We need reminding that our life has meaning, that our story makes sense. That we are not an accident, we are not forgotten. We need reassuring that our story is not out of God’s keeping.

If you’ll look around, you can see the desperate search for meaning in people’s lives. Mostly by trying to make small stories seem like big stories. If you watch any sports at all, you’ll recall the anthems and graphics used at the top of the show. Dramatic music plays while epic footage montage unfolds, followed by the monumental graphics making it seem like this is one of the most profound things taking place in the world. And yet, all it really is, is a group of adults chasing a ball around a field.

I think you also see the search in the tattoo craze. They used to be something only sailors came back with from overseas. Now they’re as common as flip-flops.

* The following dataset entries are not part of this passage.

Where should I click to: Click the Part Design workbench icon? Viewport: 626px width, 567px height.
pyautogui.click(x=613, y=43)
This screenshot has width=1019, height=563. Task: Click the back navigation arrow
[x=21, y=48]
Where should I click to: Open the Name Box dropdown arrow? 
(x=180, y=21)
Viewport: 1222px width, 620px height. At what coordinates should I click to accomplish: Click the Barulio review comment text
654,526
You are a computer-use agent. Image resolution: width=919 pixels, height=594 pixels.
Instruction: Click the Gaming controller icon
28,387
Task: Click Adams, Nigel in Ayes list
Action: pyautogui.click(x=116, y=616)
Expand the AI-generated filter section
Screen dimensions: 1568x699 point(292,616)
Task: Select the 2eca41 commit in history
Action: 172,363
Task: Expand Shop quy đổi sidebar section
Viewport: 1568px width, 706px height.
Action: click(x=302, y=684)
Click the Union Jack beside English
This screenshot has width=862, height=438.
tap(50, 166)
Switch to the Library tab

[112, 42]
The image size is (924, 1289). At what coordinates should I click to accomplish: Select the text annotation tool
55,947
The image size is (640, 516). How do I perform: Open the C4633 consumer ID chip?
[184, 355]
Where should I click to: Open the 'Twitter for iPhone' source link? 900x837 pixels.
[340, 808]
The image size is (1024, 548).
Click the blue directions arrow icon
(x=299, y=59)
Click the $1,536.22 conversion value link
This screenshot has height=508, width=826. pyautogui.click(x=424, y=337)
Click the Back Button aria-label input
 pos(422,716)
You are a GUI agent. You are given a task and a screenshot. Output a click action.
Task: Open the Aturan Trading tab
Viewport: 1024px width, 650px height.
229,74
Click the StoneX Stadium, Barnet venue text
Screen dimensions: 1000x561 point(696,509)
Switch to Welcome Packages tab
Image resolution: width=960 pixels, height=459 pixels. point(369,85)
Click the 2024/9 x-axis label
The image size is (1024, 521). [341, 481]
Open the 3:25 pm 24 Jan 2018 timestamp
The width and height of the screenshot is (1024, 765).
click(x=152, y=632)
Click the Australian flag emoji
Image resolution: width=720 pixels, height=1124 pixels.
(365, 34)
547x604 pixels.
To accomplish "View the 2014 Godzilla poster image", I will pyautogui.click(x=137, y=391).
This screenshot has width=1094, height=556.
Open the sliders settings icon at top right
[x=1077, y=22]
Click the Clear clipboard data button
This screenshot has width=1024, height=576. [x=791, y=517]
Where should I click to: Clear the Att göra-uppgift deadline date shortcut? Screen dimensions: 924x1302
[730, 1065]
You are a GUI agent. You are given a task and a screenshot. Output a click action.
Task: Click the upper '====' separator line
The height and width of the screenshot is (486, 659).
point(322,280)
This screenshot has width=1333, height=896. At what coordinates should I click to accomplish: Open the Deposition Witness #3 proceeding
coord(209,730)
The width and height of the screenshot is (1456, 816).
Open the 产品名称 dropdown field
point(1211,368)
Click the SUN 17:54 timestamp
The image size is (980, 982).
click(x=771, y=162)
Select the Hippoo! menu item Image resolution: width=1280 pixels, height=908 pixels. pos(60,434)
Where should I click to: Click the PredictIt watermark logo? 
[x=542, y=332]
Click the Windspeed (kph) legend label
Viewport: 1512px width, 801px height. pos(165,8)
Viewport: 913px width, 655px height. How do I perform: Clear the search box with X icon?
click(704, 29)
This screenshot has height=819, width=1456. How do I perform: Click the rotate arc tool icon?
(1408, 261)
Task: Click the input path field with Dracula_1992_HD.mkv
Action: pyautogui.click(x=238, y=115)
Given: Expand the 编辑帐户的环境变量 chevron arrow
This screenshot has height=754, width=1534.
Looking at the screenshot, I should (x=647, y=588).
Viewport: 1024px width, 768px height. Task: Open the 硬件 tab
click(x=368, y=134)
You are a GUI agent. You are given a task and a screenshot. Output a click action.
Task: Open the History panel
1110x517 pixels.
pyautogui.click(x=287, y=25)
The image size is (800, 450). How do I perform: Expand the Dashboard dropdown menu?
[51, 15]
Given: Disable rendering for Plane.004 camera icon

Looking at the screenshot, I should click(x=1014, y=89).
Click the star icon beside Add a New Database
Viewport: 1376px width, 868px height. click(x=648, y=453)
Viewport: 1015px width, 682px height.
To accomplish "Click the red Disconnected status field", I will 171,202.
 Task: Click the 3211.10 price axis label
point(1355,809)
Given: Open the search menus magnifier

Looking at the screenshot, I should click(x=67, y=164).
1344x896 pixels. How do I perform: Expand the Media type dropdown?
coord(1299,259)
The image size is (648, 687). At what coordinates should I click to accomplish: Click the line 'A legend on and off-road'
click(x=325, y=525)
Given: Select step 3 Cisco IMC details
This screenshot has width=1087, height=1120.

But they are permanent, stained into your skin for the rest of your life. The tattoo is not like going out and buying a new pair of shoes. I think we see here a glimpse of the search for permanence, stability, identity. Meaning.

Human beings crave meaning. When we lose the meaning of our lives, we lose our way. Our footing. Our perspective and orientation. We may not be able to interpret what’s happening in our stories right now; often, interpretation takes some time. But we can hang onto the truth that our lives are filled with meaning, and that meaning is secure because there is God. And he is good. And we belong to him.

So let’s return to a few of the scriptures that remind us of the value of our lives in the eyes of God. Scriptures that speak of the deep and profound meaning we have in him:

For you created my inmost being;
    you knit me together in my mother’s womb.
I praise you because I am fearfully and wonderfully made;
    your works are wonderful,
    I know that full well.
My frame was not hidden from you
    when I was made in the secret place,
    when I was woven together in the depths of the earth.
Your eyes saw my unformed body;
    all the days ordained for me were written in your book
    before one of them came to be. (Psalm 139:13-16)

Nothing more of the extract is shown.